• WHAT THE TASK REQUIRES
The output is the line holding "This screenshot has width=1400, height=865." and all lines after it to the end of the records below; restate them unchanged and add nothing.

• DATA EXTRACT
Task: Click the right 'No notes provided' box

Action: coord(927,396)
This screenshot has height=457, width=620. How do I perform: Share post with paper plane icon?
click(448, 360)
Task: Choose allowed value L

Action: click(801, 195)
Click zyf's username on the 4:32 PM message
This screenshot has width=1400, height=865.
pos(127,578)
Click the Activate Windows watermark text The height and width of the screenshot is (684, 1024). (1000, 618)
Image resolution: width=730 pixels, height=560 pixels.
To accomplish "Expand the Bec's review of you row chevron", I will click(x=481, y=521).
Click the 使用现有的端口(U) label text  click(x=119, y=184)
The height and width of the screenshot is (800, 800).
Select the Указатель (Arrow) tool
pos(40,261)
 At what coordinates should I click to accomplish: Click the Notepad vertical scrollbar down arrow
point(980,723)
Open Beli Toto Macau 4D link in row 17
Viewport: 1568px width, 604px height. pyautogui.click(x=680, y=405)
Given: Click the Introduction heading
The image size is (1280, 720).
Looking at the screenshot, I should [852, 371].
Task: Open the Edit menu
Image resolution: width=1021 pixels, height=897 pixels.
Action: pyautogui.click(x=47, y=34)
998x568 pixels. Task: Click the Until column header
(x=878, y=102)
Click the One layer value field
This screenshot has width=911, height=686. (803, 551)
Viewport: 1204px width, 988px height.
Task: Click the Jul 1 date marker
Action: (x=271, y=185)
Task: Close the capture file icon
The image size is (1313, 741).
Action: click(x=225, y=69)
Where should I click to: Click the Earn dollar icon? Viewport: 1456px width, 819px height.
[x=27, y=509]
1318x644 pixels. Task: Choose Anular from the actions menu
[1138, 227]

• FINISHED EXERCISE
This screenshot has width=1400, height=865.
pos(127,578)
Click the Activate Windows watermark text The height and width of the screenshot is (684, 1024). (1000, 618)
Image resolution: width=730 pixels, height=560 pixels.
To accomplish "Expand the Bec's review of you row chevron", I will click(x=481, y=521).
Click the 使用现有的端口(U) label text  click(x=119, y=184)
The height and width of the screenshot is (800, 800).
Select the Указатель (Arrow) tool
pos(40,261)
 At what coordinates should I click to accomplish: Click the Notepad vertical scrollbar down arrow
point(980,723)
Open Beli Toto Macau 4D link in row 17
Viewport: 1568px width, 604px height. pyautogui.click(x=680, y=405)
Given: Click the Introduction heading
The image size is (1280, 720).
Looking at the screenshot, I should [852, 371].
Task: Open the Edit menu
Image resolution: width=1021 pixels, height=897 pixels.
Action: pyautogui.click(x=47, y=34)
998x568 pixels. Task: Click the Until column header
(x=878, y=102)
Click the One layer value field
This screenshot has width=911, height=686. (803, 551)
Viewport: 1204px width, 988px height.
Task: Click the Jul 1 date marker
Action: (x=271, y=185)
Task: Close the capture file icon
The image size is (1313, 741).
Action: click(x=225, y=69)
Where should I click to: Click the Earn dollar icon? Viewport: 1456px width, 819px height.
[x=27, y=509]
1318x644 pixels. Task: Choose Anular from the actions menu
[1138, 227]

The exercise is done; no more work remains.